Task details
Where an entry below contains an image, skip the image and reproduce the rest exactly.

Supplied material
□ □ □ □ □ □ □
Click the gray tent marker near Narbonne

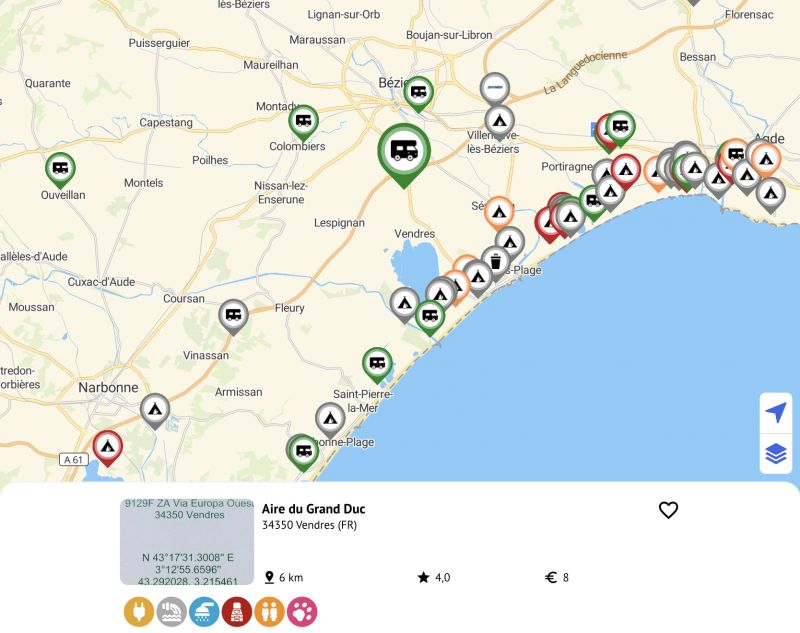point(154,408)
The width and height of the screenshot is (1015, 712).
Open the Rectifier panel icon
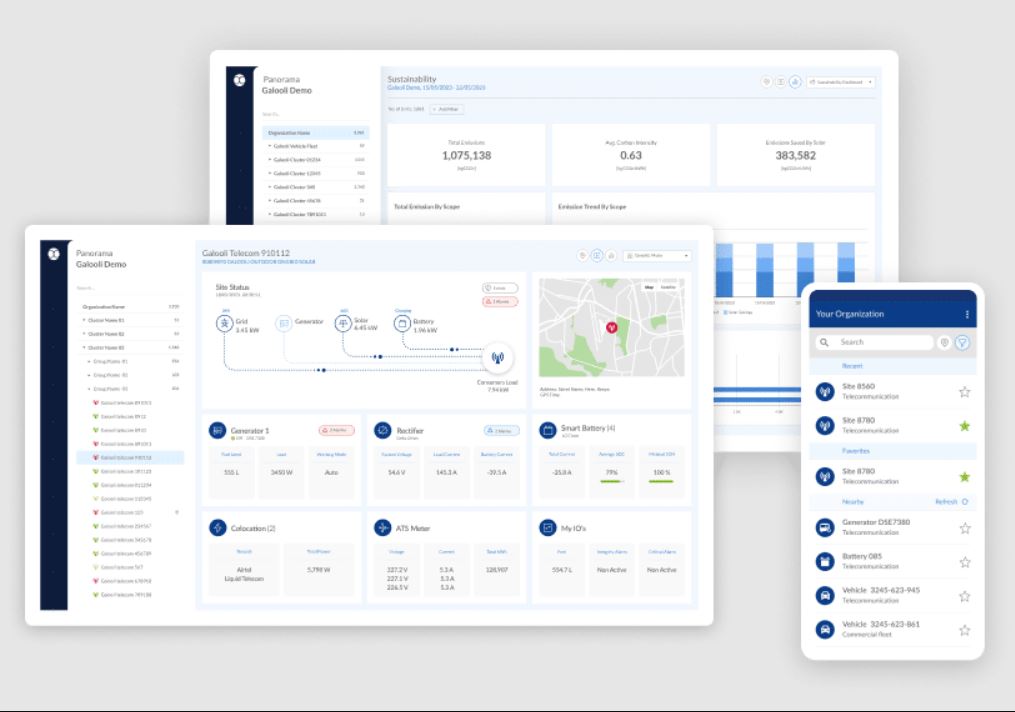pos(383,430)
□ □ □ □ □ □ □
Answer for the task
Click the gray tent marker near Narbonne

point(154,408)
The width and height of the screenshot is (1015, 712).
Open the Rectifier panel icon
pos(383,430)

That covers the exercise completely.